(Beginning of RECORD SET)
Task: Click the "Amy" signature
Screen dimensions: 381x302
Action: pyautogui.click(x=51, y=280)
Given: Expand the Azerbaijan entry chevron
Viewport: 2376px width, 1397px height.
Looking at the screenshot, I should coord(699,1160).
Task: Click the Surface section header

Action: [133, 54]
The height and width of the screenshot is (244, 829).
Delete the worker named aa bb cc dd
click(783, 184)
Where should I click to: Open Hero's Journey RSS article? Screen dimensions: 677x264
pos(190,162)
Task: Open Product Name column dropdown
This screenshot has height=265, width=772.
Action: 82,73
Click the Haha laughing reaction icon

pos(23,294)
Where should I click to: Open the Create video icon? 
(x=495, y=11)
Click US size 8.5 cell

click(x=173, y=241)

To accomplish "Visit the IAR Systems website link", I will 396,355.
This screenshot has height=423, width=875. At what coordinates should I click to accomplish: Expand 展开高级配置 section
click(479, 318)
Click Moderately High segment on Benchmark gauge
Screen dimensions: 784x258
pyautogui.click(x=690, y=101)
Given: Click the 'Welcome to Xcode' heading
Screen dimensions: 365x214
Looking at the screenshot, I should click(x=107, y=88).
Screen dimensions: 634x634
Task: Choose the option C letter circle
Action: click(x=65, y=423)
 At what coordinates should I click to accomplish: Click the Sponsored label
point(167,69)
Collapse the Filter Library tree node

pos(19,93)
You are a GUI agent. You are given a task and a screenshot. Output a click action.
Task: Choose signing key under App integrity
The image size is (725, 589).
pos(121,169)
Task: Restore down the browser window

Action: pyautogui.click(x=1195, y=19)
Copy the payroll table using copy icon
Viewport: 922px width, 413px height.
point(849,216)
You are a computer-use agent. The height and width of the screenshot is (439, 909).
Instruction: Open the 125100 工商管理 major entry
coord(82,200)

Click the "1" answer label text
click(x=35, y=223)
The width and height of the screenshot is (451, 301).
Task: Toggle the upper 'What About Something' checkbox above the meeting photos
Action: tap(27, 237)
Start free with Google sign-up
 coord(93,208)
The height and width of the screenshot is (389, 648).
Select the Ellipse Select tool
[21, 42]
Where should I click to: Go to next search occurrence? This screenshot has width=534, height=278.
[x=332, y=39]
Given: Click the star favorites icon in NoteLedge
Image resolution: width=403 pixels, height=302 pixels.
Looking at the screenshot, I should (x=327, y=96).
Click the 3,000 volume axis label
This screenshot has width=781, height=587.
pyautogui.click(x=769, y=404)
(End of RECORD SET)
Print every record above exactly as it was given.

■ SOLUTION FOR THIS EXERCISE
Task: Click the "Amy" signature
Screen dimensions: 381x302
Action: pyautogui.click(x=51, y=280)
Given: Expand the Azerbaijan entry chevron
Viewport: 2376px width, 1397px height.
Looking at the screenshot, I should coord(699,1160).
Task: Click the Surface section header

Action: [133, 54]
The height and width of the screenshot is (244, 829).
Delete the worker named aa bb cc dd
click(783, 184)
Where should I click to: Open Hero's Journey RSS article? Screen dimensions: 677x264
pos(190,162)
Task: Open Product Name column dropdown
This screenshot has height=265, width=772.
Action: 82,73
Click the Haha laughing reaction icon

pos(23,294)
Where should I click to: Open the Create video icon? 
(x=495, y=11)
Click US size 8.5 cell

click(x=173, y=241)

To accomplish "Visit the IAR Systems website link", I will 396,355.
This screenshot has height=423, width=875. At what coordinates should I click to accomplish: Expand 展开高级配置 section
click(479, 318)
Click Moderately High segment on Benchmark gauge
Screen dimensions: 784x258
pyautogui.click(x=690, y=101)
Given: Click the 'Welcome to Xcode' heading
Screen dimensions: 365x214
Looking at the screenshot, I should click(x=107, y=88).
Screen dimensions: 634x634
Task: Choose the option C letter circle
Action: click(x=65, y=423)
 At what coordinates should I click to accomplish: Click the Sponsored label
point(167,69)
Collapse the Filter Library tree node

pos(19,93)
You are a GUI agent. You are given a task and a screenshot. Output a click action.
Task: Choose signing key under App integrity
The image size is (725, 589).
pos(121,169)
Task: Restore down the browser window

Action: pyautogui.click(x=1195, y=19)
Copy the payroll table using copy icon
Viewport: 922px width, 413px height.
point(849,216)
You are a computer-use agent. The height and width of the screenshot is (439, 909).
Instruction: Open the 125100 工商管理 major entry
coord(82,200)

Click the "1" answer label text
click(x=35, y=223)
The width and height of the screenshot is (451, 301).
Task: Toggle the upper 'What About Something' checkbox above the meeting photos
Action: tap(27, 237)
Start free with Google sign-up
 coord(93,208)
The height and width of the screenshot is (389, 648).
Select the Ellipse Select tool
[21, 42]
Where should I click to: Go to next search occurrence? This screenshot has width=534, height=278.
[x=332, y=39]
Given: Click the star favorites icon in NoteLedge
Image resolution: width=403 pixels, height=302 pixels.
Looking at the screenshot, I should (x=327, y=96).
Click the 3,000 volume axis label
This screenshot has width=781, height=587.
pyautogui.click(x=769, y=404)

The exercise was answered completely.